[Start of Record excerpts]

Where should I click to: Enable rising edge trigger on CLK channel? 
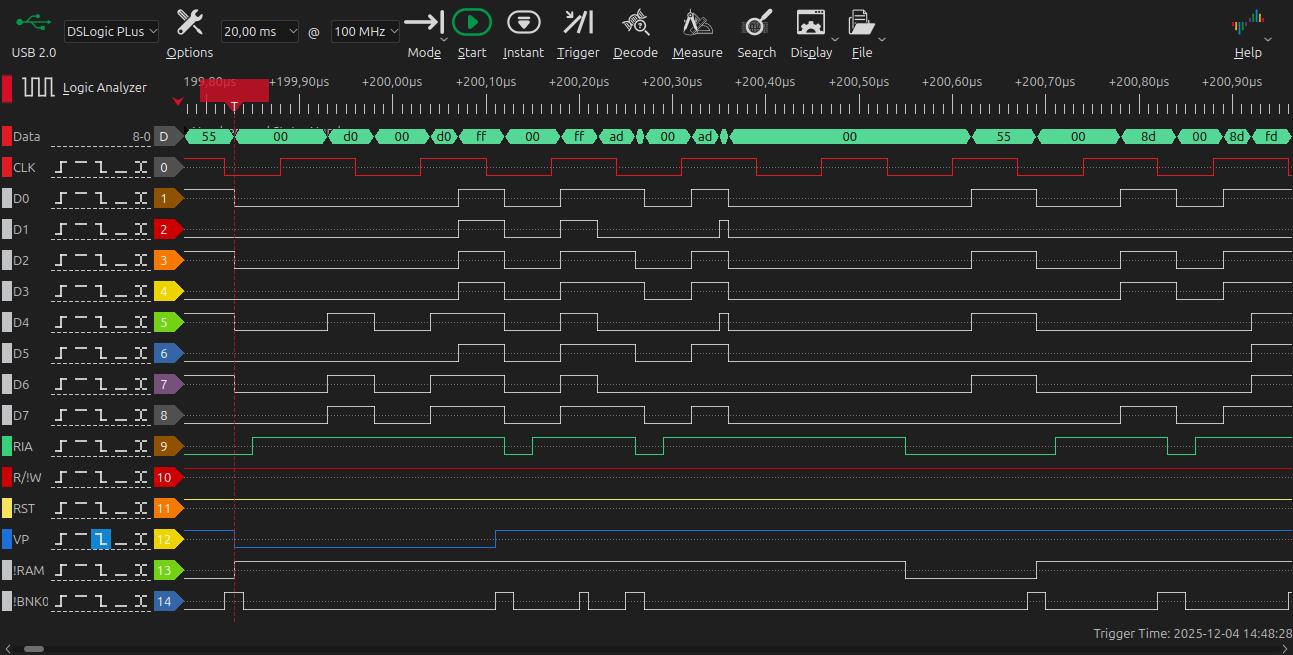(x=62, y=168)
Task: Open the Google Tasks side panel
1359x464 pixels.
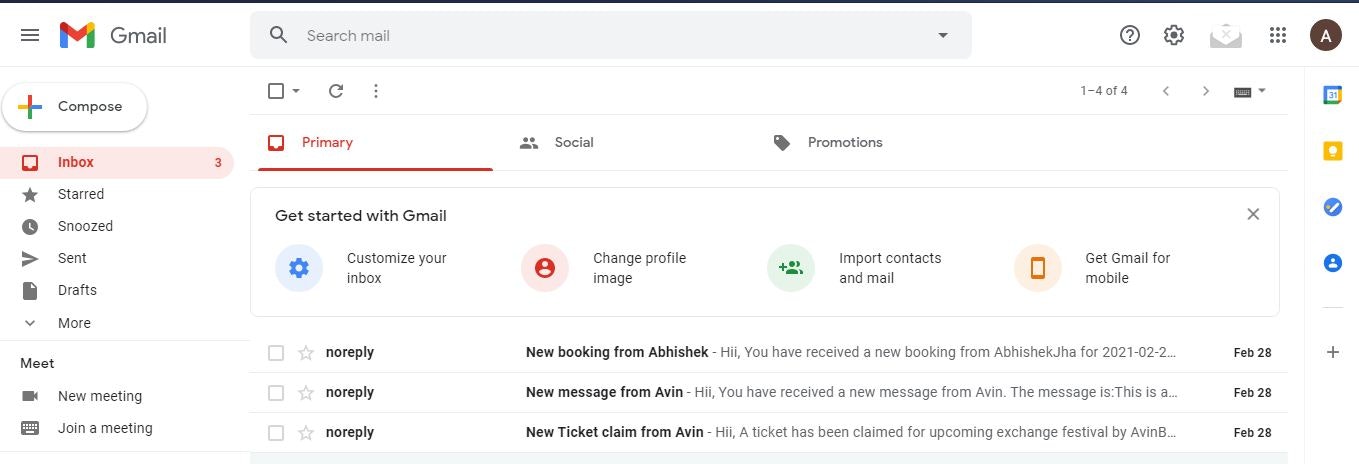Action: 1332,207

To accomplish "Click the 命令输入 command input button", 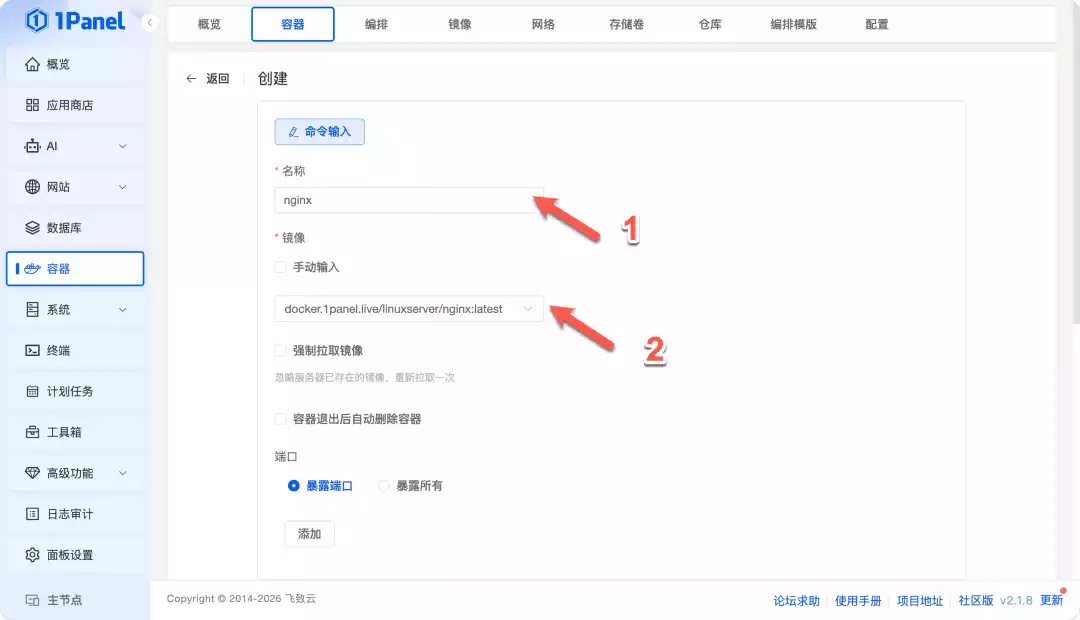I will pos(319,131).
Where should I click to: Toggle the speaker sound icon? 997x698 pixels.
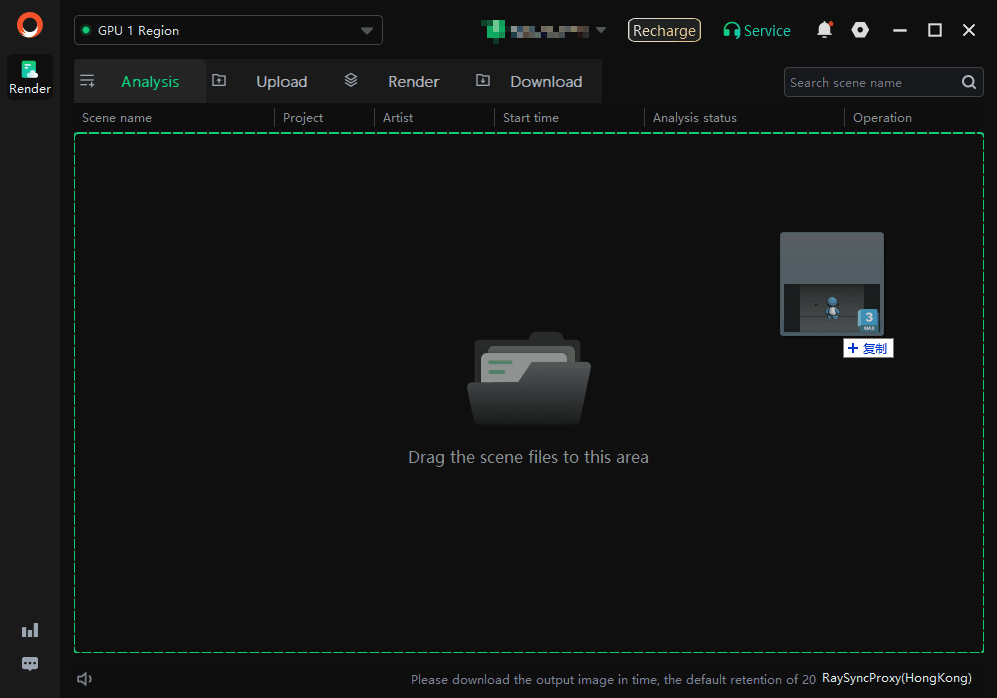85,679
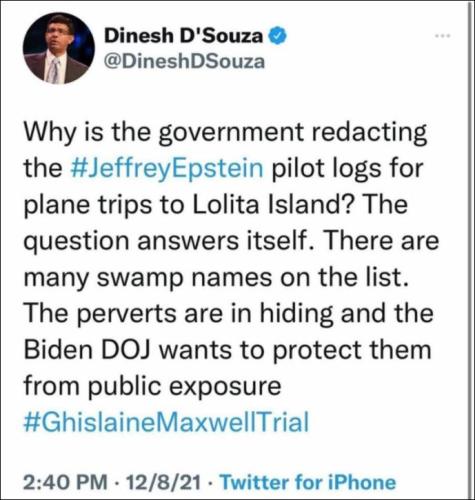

[End of Record excerpts]

Pull out each line of the records that contains the word "pixels". Copy those lines and leave out the rest.

1359x464 pixels.
Where should I click to: Toggle the speaker sound icon? 997x698 pixels.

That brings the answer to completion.